Es gelang mir nicht, mich zu konzentrieren. Es irritierte mich sehr, dass ich anscheinend Dinge hörte, die meine Umgebung nicht hört. Stimmen in meinem Kopf! Ich kenne zu viele Horrorfilme, wo der Protagonist langsam verrückt wird und so fing es an.

Nach ein paar Minuten hörte ich wieder etwas. “Ist ja, gut, was wollen Sie von mir?” und dann weiter “Meine Name ist Justus Jonas, von den drei Detektiven …”. Auf einmal ging mir auf, woher die Stimmen kamen. 

Als ich nach meinem Einstieg meinen Laptop aufgeklappt hatte, hatte er eine Bluetooth-Verbindung zu meinen Hörgeräten aufgebaut. Das ging automatisch, weil ich ihn regelmäßig mit meinen Hörgeräten benutze. Diesmal hatte es anscheinend etwas länger gedauert, typisch Bluetooth. Vom letzten mal lief noch ein Hörspiel. Sobald die Verbindung da war, spielte es weiter. Die Pausen zwischen den Sätzen kamen daher, dass mein alternder Laptop manchmal überfordert ist, was das Hörspiel zum ruckeln gebracht hatte. 

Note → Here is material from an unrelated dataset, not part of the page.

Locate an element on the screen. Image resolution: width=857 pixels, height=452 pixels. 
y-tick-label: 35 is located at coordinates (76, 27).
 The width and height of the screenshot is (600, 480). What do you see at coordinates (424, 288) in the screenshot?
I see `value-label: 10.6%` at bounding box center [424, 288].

Ich war Opfer meiner Technik geworden, und zwar gleichzeitig wegen ihrer Vorteile (automatisches Verbinden zum Hörgerät) und ihrer Tücken (hakeliges Bluetooth, überforderter Laptop). Erleichtert darüber, dass ich nicht verrückt werde, kicherte ich vor mich hin. Meine Sitznachbarin schaute mich ein letztes Mal irritiert an, bevor sie sich einen anderen Platz suchte.